Crow / Crane Pose (Bakasana)
Type: Balance
Level: Advanced
Steps:
Squat down and place your palms on the floor. Press your knees against your shoulder bone, pressing closer to your armpits. Move your weight forward to your arms and try to lift the fee from the floor to balance on your hands.
Variation:
Option to move one leg away from your arm to straighten and raise it out.
The key difference between the two poses is that Crow pose is performed with bent arms whereas Crane pose is performed with straight arms.
There are also side variations of this pose - side crow.
Props & Assistance:
•Starting off squatting on a block so that your feet are a few inches off the ground may help lifting off the ground if you find this difficult.
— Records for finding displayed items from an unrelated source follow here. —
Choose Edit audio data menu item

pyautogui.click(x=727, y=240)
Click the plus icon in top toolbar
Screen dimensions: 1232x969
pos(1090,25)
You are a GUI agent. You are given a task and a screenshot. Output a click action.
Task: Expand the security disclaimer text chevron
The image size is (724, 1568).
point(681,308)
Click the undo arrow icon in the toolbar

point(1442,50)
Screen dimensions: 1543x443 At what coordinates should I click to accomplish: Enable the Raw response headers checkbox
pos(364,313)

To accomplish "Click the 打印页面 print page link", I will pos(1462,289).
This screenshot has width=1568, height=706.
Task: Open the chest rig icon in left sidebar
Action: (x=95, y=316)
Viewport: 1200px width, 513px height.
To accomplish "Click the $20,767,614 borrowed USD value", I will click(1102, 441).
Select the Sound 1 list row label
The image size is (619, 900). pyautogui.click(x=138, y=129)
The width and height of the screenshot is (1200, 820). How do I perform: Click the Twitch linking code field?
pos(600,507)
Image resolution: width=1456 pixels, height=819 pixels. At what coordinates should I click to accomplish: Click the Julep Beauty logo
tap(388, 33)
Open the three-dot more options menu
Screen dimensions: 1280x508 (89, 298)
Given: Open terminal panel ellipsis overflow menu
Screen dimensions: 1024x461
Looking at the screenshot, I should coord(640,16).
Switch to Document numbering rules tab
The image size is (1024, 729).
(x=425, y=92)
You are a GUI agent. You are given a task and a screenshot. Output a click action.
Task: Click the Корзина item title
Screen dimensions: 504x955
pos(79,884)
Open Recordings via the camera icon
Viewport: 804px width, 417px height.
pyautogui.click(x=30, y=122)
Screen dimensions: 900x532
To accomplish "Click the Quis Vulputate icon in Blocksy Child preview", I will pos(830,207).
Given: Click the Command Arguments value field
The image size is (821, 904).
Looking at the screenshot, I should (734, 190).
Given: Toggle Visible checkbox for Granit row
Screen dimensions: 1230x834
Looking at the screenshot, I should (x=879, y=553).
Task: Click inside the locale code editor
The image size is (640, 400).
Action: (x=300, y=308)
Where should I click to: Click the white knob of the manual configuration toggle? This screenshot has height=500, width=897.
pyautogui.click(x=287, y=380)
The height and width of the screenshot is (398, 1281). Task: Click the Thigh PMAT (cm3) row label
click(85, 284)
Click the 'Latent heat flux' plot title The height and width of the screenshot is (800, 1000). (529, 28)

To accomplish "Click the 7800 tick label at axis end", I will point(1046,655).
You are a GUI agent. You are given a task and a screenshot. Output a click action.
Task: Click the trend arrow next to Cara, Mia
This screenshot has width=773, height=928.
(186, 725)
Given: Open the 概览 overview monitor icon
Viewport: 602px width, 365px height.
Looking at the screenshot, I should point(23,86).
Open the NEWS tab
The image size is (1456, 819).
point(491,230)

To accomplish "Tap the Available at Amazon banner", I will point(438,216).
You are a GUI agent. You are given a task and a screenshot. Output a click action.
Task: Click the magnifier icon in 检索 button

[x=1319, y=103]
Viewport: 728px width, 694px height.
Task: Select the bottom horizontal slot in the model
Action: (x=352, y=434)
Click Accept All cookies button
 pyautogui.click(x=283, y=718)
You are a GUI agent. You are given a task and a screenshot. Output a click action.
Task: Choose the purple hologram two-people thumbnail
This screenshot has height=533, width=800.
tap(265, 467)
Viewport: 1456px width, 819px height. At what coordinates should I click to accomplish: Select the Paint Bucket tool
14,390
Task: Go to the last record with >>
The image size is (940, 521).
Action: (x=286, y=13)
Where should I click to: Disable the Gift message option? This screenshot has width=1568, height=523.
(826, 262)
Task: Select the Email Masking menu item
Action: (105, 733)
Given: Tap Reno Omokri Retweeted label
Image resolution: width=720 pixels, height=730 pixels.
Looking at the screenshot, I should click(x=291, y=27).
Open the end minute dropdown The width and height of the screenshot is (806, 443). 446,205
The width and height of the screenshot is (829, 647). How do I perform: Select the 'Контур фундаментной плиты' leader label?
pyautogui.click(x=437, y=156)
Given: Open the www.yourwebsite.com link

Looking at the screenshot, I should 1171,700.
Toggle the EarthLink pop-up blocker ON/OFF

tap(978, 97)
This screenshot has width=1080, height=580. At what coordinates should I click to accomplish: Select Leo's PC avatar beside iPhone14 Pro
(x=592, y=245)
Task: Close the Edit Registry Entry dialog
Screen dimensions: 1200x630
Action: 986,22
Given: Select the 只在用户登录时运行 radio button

•Practice bringing one foot off the ground at a time whilst you practice getting the balance.
Preparatory poses:
•Downward dog •Bound angle •Childs •Plank Pose •Hero
Follow up poses:
•Downward dog •Chaturanga Plank •Plank Pose
Benefits:
•Strengthens arms and wrists •Stretches the upper back •Strengthens abdominal muscles •Opens the groins •Tones abdominal organs
Caution/Avoid:
•Carpal tunnel syndrome •Pregnancy
•If you are thinking of starting yoga and have a medical condition, it is advisable to check with your doctor.